Romanian fertilizer producer

Azomureș is the largest Romanian fertilizer producer. It is based in Târgu Mureș. The company was bought in 2002 by the largest fertilizer producer in Turkey, Transworld Fertilizers. In 2011, Azomureș was acquired by Swiss company Ameropa.

In 1981, the department of photosensitive materials within the Târgu-Mureș Nitrogenous Fertilizer Plant was put into operation, having Konishiroku Japanese license.
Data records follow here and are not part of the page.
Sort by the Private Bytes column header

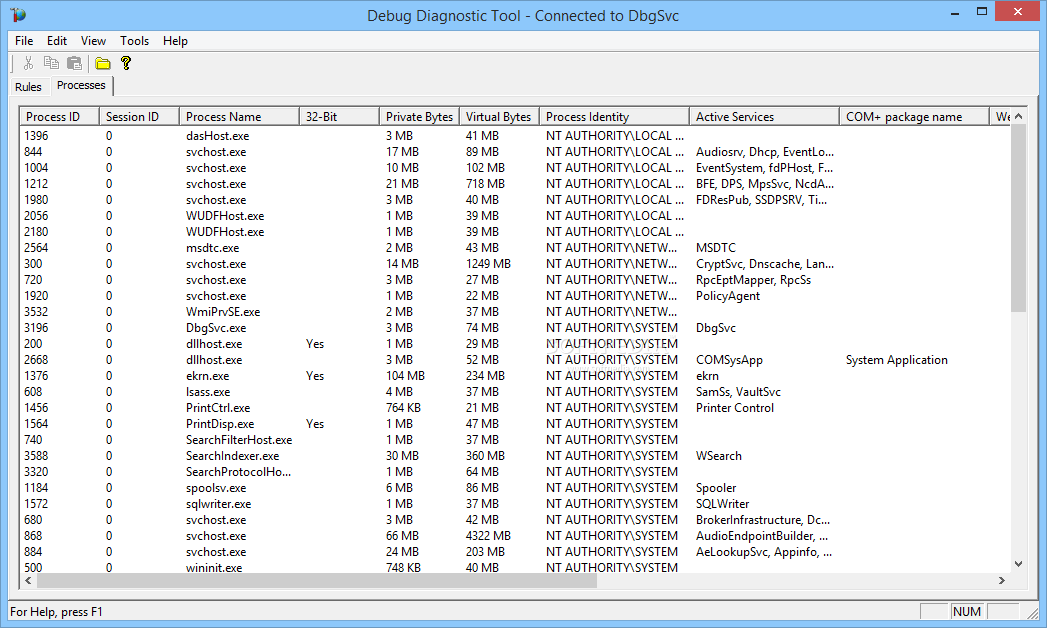pyautogui.click(x=418, y=115)
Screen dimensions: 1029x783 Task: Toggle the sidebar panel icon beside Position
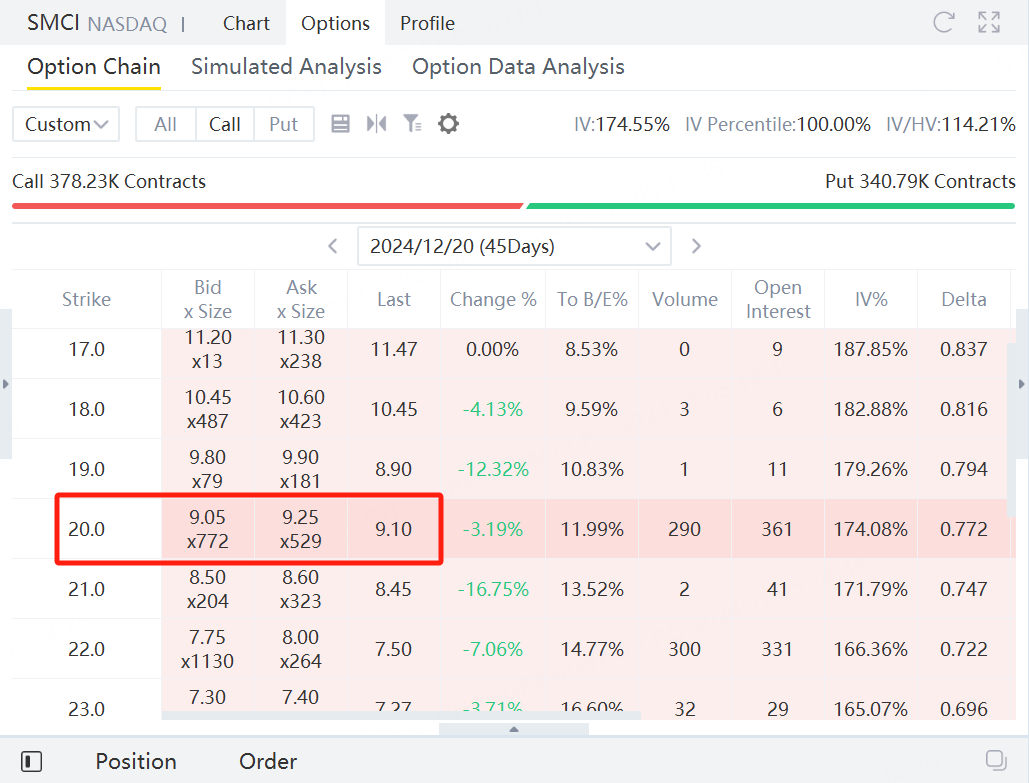pos(32,761)
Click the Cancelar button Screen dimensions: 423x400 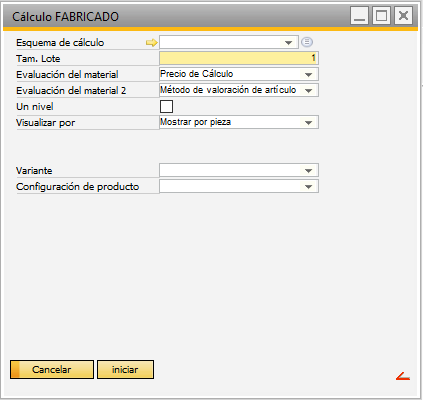click(52, 369)
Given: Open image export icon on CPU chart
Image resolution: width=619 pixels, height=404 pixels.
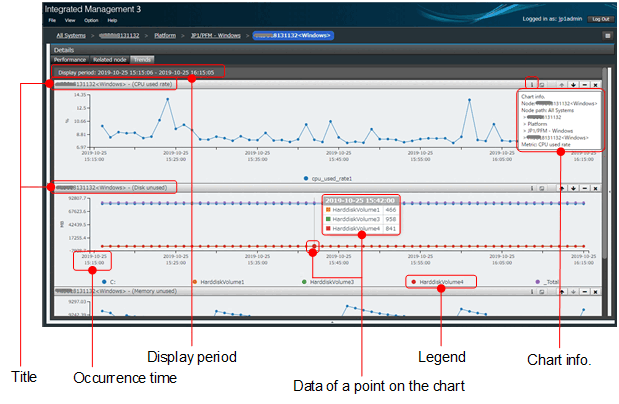Looking at the screenshot, I should [x=542, y=85].
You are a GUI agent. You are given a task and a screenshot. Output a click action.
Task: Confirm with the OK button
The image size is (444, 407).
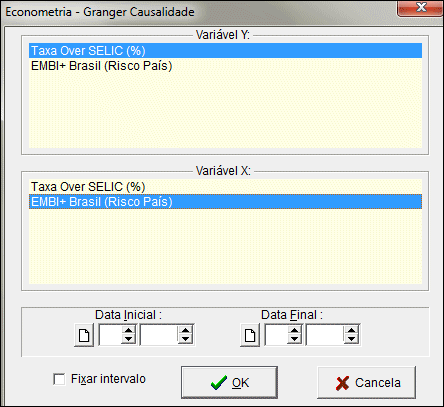pos(229,383)
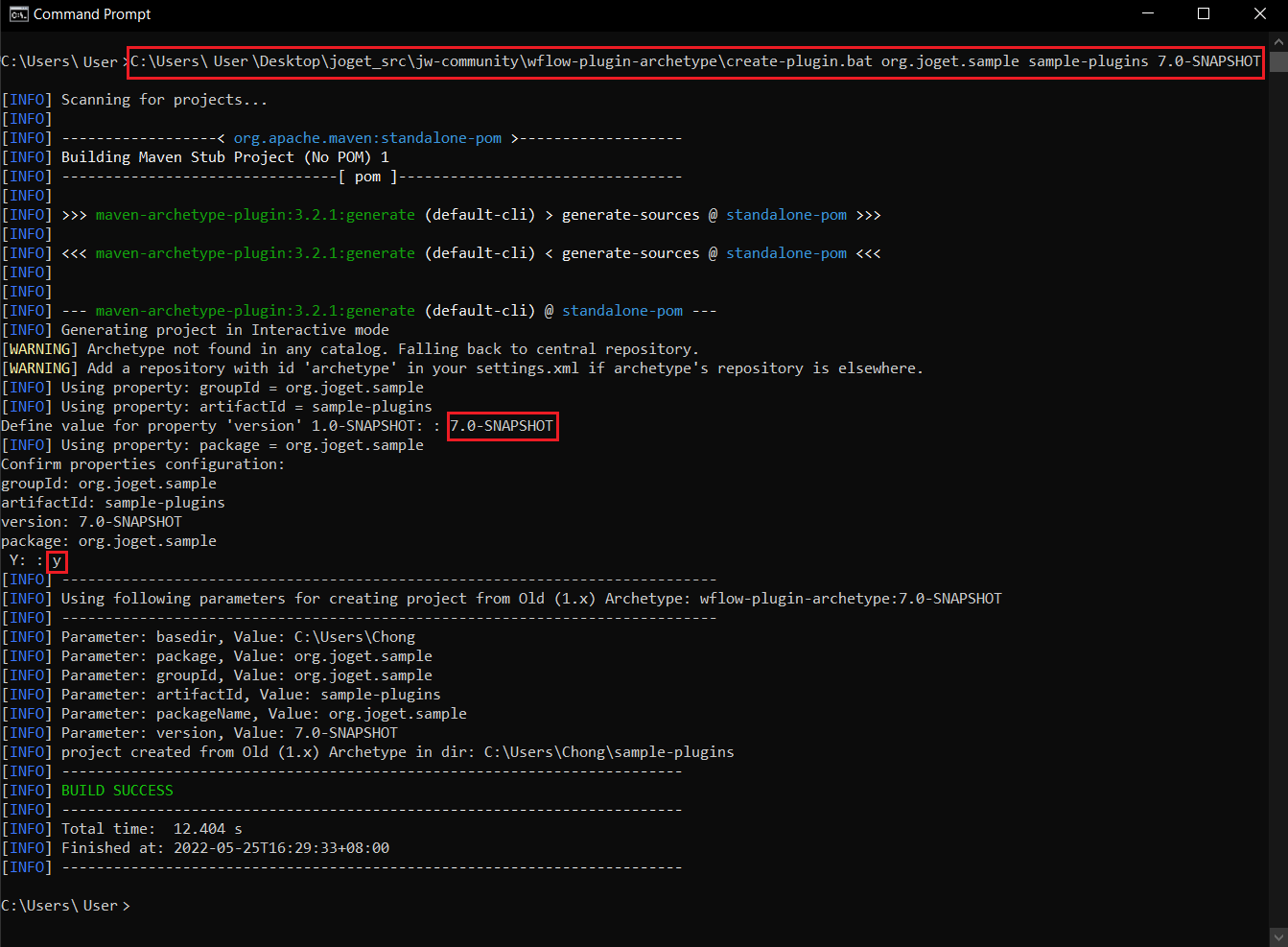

==Ethnic hiring controversies==
Since its establishment, the ratio of Romanian workers to Hungarian workers in the plant has been significantly higher, estimated at 90% or even higher, if in addition to skilled workers are added technical and administrative staff. This phenomenon is explained by the fact that the authorities that followed a national-communist political line, in the context of industrialization, undertook the action of unifying the structure of the population on the territory of the country. Thus, Hungarian workers were not allowed to settle and work in Hungarian cities, and Romanians were brought in their place, especially from outside the Carpathian Mountains. At the Azomureș plant, at the time of opening, an entire class that graduated from a technical school in the Oltenia region was received, but when the leadership requested two chemists in 1968 and two Hungarians were assigned, they were rejected because of their ethnicity.